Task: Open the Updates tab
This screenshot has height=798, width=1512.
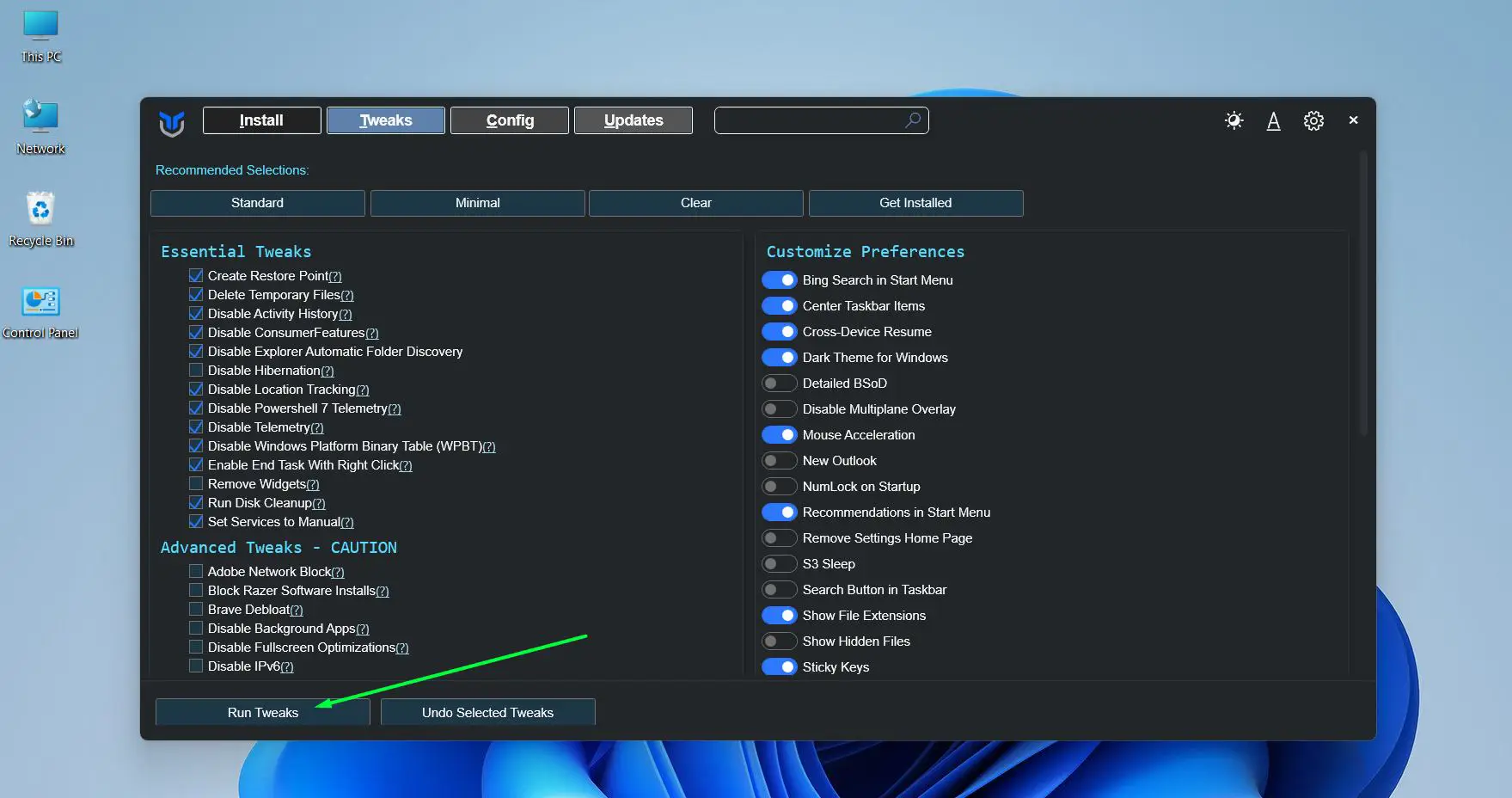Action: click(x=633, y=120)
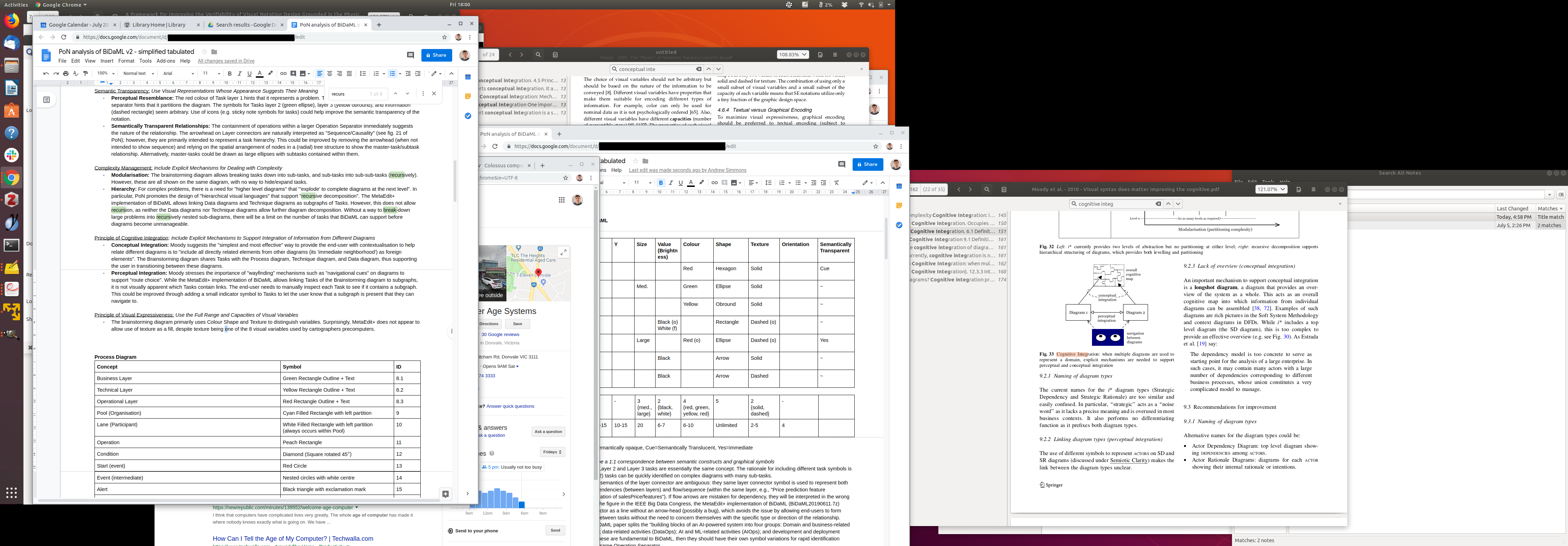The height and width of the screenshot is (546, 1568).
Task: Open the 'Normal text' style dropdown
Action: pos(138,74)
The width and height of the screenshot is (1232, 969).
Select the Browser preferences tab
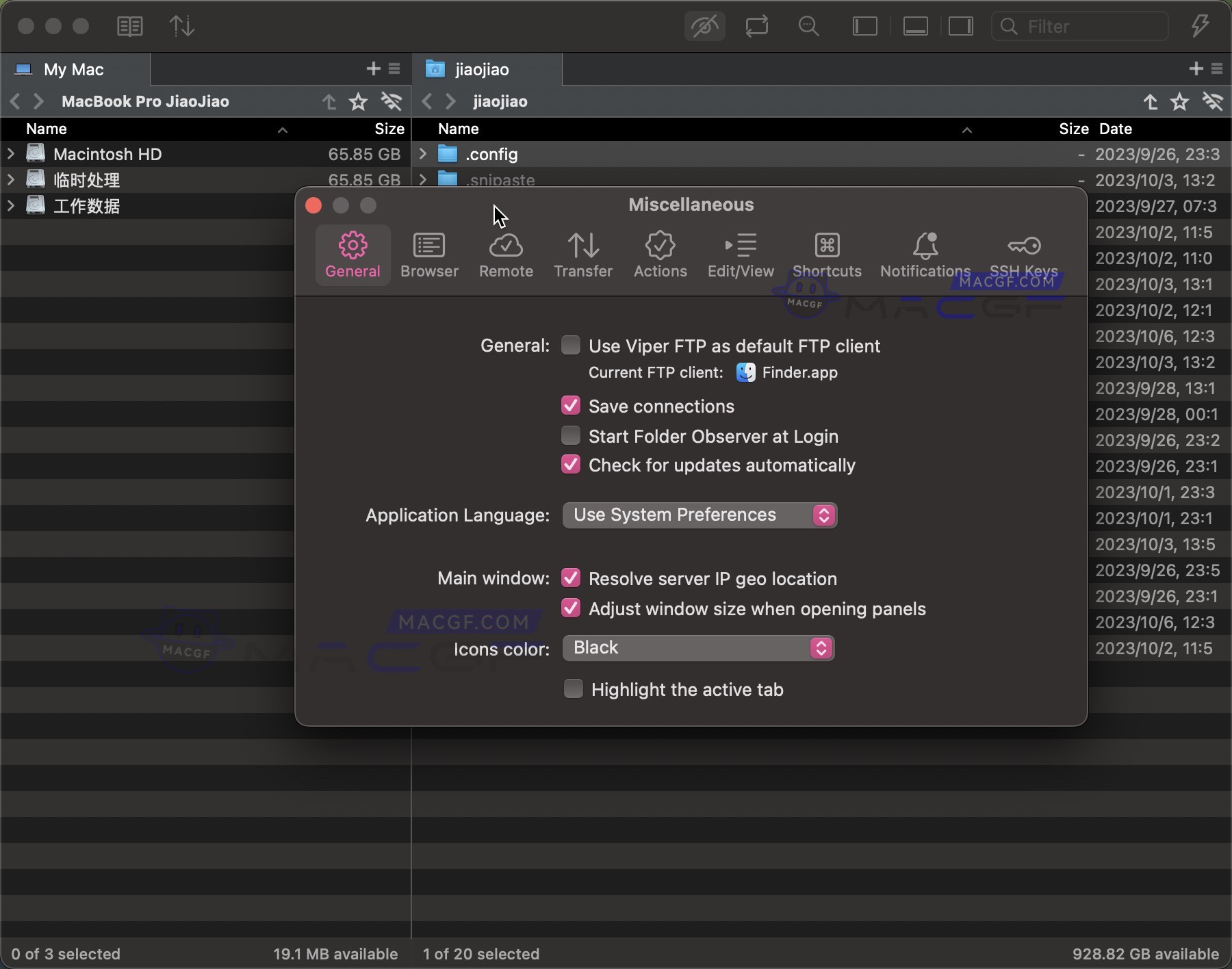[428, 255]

= = =

[WHAT THE TASK ASKS] Output the material word for word, and keep the pictures out.

[ANSWER SPACE]
Task: Open the Updates tab
This screenshot has height=798, width=1512.
Action: click(x=633, y=120)
The height and width of the screenshot is (546, 1568).
Task: Open the 'Normal text' style dropdown
Action: pos(138,74)
The width and height of the screenshot is (1232, 969).
Select the Browser preferences tab
[428, 255]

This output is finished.